In arrivo nuove regole per garantire ai consumatori tempi certi e una tempestiva informazione in caso di bollette non pagate alla scadenza. Con la delibera 67/2013/R/com, l’Autorità per l’energia ha infatti introdotto alcune garanzie innovative nella procedura di costituzione in mora e per l’eventuale successiva richiesta di sospensione della fornitura da parte dei venditori al dettaglio di energia elettrica e gas.

L’obiettivo è di evitare la sospensione della fornitura per morosità, senza che il cliente abbia ricevuto la comunicazione in tempo utile per effettuare il pagamento.
In particolare, l’Autorità ha stabilito tempistiche certe, documentate e congrue sia per il termine ultimo di pagamento dopo la costituzione in mora, sia per la successiva richiesta di sospensione della fornitura in caso prolungato inadempimento del cliente finale.

Un’altra novità di rilievo è che prima di richiedere la sospensione della fornitura per morosità, nei casi di conguagli o di importi anomali, il venditore dovrà rispondere ai reclami scritti dei clienti.
In caso di mancato rispetto di queste nuove regole sono previsti indennizzi automatici in bolletta favore del cliente finale: il venditore è tenuto a corrispondere al consumatore 30 euro nel caso in cui la fornitura sia stata sospesa per morosità nonostante il mancato invio della comunicazione di costituzione in mora a mezzo raccomandata; 20 euro nel caso in cui la fornitura sia stata sospesa per morosità e il venditore, pur avendo inviato la raccomandata, non abbia rispettato le tempistiche previste dalla regolazione. In tutti questi casi, comunque, al consumatore non può essere richiesto il pagamento di alcun ulteriore corrispettivo relativo alla sospensione o riattivazione della fornitura.
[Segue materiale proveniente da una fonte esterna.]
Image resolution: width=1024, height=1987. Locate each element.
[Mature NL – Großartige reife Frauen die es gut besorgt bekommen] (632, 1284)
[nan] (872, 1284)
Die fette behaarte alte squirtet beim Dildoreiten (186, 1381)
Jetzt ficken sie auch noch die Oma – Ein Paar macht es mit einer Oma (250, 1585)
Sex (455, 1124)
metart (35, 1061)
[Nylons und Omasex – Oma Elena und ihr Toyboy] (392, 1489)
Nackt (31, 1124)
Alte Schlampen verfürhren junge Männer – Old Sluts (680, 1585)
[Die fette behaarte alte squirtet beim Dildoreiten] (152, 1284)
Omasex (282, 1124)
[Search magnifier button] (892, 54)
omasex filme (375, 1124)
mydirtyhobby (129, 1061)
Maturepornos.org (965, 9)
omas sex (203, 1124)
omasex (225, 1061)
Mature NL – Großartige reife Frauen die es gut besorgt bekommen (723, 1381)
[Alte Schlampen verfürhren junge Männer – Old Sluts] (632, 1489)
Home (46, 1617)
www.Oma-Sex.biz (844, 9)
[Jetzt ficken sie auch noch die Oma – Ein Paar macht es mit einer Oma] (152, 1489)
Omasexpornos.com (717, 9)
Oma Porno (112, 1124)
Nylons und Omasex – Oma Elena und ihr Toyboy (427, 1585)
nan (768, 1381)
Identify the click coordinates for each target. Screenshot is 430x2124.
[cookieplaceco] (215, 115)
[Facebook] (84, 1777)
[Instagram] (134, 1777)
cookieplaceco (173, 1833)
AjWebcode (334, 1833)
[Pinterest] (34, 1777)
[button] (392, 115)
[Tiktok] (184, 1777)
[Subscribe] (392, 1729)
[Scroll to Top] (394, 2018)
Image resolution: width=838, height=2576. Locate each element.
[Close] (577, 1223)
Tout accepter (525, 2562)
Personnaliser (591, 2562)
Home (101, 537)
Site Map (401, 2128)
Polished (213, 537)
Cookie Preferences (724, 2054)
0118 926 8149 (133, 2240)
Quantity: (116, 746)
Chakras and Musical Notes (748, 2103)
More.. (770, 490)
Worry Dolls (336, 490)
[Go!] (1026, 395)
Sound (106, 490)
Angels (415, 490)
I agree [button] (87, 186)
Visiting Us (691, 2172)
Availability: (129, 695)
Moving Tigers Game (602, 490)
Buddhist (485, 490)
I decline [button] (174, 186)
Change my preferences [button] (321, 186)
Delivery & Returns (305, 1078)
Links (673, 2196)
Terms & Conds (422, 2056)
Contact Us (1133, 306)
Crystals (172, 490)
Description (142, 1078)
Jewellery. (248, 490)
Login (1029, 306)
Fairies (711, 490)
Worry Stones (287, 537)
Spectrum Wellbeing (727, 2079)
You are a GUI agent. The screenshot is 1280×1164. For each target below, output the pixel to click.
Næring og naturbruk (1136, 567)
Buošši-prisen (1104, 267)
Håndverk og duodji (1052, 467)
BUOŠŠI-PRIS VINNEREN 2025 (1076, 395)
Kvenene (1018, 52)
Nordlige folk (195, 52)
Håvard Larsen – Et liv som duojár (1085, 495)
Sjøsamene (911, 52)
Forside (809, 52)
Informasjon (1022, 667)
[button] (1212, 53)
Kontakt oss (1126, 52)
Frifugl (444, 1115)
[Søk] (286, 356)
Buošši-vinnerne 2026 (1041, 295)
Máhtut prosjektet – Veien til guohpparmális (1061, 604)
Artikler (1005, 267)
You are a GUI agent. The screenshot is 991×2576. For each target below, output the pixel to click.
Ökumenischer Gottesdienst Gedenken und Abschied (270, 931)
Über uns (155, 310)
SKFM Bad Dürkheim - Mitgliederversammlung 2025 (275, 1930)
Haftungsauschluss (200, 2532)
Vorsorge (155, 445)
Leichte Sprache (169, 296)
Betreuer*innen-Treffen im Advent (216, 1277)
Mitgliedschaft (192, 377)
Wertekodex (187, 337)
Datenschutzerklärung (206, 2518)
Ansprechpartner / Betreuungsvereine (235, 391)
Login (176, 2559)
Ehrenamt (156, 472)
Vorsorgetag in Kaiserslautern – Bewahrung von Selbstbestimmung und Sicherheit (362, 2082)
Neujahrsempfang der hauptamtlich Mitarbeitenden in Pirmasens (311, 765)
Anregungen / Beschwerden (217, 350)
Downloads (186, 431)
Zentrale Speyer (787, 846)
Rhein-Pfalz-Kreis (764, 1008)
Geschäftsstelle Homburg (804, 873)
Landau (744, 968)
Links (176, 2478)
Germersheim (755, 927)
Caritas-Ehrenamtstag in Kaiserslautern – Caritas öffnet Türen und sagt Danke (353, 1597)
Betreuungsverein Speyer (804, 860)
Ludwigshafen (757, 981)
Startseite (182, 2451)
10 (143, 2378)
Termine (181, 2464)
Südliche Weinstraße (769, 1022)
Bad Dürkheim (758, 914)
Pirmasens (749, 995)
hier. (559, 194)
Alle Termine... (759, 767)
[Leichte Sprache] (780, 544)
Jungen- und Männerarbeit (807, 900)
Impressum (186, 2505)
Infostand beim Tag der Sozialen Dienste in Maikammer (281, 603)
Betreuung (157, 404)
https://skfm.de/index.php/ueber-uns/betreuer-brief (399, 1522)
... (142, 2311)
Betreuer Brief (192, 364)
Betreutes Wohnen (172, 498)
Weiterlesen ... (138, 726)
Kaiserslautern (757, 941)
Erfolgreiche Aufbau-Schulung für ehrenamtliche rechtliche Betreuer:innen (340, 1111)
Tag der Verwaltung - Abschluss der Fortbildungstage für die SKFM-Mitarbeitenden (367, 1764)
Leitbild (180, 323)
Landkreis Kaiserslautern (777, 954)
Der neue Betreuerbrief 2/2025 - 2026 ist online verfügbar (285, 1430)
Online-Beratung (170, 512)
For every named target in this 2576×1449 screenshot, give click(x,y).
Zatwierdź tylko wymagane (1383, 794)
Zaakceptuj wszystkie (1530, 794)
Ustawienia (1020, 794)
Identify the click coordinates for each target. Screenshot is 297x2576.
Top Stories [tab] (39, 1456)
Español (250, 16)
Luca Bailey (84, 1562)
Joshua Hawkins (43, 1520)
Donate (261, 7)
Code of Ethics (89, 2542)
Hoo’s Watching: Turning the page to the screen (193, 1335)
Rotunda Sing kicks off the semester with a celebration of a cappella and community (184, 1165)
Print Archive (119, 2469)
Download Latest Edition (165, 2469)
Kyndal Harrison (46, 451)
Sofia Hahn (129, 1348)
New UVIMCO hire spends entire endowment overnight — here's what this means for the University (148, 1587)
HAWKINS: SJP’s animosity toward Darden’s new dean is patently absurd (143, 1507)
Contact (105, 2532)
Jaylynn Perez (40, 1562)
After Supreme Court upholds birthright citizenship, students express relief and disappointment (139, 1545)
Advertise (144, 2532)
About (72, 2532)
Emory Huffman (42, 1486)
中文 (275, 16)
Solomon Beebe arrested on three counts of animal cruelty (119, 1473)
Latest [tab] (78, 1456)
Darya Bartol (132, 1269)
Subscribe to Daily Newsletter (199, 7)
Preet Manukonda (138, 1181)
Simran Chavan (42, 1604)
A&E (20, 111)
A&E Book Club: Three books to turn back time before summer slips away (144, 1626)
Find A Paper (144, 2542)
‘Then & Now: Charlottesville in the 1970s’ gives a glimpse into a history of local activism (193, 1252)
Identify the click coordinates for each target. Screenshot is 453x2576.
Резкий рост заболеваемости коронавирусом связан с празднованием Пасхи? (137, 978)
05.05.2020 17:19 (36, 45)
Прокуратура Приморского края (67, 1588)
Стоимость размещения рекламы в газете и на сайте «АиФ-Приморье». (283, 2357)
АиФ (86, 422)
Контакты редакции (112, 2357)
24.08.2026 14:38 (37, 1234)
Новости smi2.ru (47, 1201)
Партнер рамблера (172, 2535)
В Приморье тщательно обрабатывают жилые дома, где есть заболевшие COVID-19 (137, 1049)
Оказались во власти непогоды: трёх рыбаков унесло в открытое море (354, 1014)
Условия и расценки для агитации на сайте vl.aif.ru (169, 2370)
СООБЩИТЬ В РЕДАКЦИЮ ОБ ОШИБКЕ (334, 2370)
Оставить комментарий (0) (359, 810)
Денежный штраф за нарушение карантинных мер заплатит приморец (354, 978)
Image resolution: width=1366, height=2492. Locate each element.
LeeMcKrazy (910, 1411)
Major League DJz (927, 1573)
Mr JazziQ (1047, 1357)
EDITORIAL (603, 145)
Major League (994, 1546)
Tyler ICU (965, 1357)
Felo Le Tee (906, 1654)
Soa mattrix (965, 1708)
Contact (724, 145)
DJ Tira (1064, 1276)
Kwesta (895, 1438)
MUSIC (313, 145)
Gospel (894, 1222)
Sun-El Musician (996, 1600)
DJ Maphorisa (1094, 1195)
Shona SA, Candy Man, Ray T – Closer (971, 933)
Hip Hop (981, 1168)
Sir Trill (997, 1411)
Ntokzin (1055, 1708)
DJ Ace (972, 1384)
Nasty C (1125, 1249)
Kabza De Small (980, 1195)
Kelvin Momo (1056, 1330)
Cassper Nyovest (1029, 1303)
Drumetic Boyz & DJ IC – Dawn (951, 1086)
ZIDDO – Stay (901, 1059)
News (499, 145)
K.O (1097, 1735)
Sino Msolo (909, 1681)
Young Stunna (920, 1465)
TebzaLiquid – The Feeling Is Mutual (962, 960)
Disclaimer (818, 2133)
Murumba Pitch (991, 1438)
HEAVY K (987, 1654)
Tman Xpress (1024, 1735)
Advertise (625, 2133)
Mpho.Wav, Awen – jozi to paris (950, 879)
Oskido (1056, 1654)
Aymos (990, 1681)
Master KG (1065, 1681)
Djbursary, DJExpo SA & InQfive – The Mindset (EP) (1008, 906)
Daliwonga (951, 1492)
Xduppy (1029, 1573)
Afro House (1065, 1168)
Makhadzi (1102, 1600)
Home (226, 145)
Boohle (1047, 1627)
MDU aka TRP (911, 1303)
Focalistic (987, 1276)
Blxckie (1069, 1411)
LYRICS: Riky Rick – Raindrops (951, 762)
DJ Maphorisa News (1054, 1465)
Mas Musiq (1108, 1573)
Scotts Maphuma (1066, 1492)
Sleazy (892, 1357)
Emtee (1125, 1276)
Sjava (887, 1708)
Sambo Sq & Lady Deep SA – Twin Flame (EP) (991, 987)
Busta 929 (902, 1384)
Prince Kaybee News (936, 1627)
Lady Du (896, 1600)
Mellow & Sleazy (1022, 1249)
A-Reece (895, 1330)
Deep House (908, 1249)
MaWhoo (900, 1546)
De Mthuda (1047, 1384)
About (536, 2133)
Il provvedimento nel dettaglio

Il provvedimento dell’Autorità, introdotto dopo una specifica consultazione con le parti interessate, stabilisce che in caso di bollette non pagate, il venditore non potrà procedere alla richiesta di sospensione della fornitura senza prima aver inviato al cliente finale, per raccomandata, una comunicazione di messa in mora con l’evidenza della data precisa del giorno d’emissione della comunicazione di costituzione in mora. Tale comunicazione, nel caso in cui il venditore non sia in grado di documentare la data di effettivo invio della raccomandata, dovrà essere consegnata al vettore postale entro e non oltre 3 giorni lavorativi dall’emissione; inoltre, dovrà essere garantito, dall’emissione, un tempo minimo di 20 giorni solari per il pagamento da parte del cliente finale.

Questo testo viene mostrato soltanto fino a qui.